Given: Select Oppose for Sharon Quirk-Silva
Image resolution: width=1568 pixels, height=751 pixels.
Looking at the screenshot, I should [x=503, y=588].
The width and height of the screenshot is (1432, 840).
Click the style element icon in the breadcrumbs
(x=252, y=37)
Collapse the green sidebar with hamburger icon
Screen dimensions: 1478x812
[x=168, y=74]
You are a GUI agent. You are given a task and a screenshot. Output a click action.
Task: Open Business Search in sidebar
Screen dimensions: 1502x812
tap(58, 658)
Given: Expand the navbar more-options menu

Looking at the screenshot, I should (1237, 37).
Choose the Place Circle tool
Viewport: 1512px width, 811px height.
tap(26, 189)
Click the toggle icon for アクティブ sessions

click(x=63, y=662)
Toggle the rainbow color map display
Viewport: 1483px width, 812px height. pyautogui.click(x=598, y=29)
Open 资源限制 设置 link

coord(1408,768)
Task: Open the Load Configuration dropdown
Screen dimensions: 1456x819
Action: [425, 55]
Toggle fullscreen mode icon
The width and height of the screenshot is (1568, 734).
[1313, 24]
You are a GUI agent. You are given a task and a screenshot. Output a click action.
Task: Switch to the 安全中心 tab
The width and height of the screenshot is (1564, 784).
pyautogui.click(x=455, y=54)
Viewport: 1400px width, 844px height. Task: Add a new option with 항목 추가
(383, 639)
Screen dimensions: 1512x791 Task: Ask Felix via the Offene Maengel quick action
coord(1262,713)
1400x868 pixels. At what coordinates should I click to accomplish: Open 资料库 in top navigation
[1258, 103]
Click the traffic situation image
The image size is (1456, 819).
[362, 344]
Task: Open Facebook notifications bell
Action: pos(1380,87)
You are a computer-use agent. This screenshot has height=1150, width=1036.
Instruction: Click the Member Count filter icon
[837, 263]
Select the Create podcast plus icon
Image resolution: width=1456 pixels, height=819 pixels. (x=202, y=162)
────────────────
- YOUR INSTRUCTIONS:
Reproduce the material. Keep every word as written.

- SOLVED EXERCISE:
Given: Select Oppose for Sharon Quirk-Silva
Image resolution: width=1568 pixels, height=751 pixels.
Looking at the screenshot, I should [x=503, y=588].
The width and height of the screenshot is (1432, 840).
Click the style element icon in the breadcrumbs
(x=252, y=37)
Collapse the green sidebar with hamburger icon
Screen dimensions: 1478x812
[x=168, y=74]
You are a GUI agent. You are given a task and a screenshot. Output a click action.
Task: Open Business Search in sidebar
Screen dimensions: 1502x812
tap(58, 658)
Given: Expand the navbar more-options menu

Looking at the screenshot, I should (1237, 37).
Choose the Place Circle tool
Viewport: 1512px width, 811px height.
tap(26, 189)
Click the toggle icon for アクティブ sessions

click(x=63, y=662)
Toggle the rainbow color map display
Viewport: 1483px width, 812px height. pyautogui.click(x=598, y=29)
Open 资源限制 设置 link

coord(1408,768)
Task: Open the Load Configuration dropdown
Screen dimensions: 1456x819
Action: [425, 55]
Toggle fullscreen mode icon
The width and height of the screenshot is (1568, 734).
[1313, 24]
You are a GUI agent. You are given a task and a screenshot. Output a click action.
Task: Switch to the 安全中心 tab
The width and height of the screenshot is (1564, 784).
pyautogui.click(x=455, y=54)
Viewport: 1400px width, 844px height. Task: Add a new option with 항목 추가
(383, 639)
Screen dimensions: 1512x791 Task: Ask Felix via the Offene Maengel quick action
coord(1262,713)
1400x868 pixels. At what coordinates should I click to accomplish: Open 资料库 in top navigation
[1258, 103]
Click the traffic situation image
The image size is (1456, 819).
[362, 344]
Task: Open Facebook notifications bell
Action: pos(1380,87)
You are a computer-use agent. This screenshot has height=1150, width=1036.
Instruction: Click the Member Count filter icon
[837, 263]
Select the Create podcast plus icon
Image resolution: width=1456 pixels, height=819 pixels. (x=202, y=162)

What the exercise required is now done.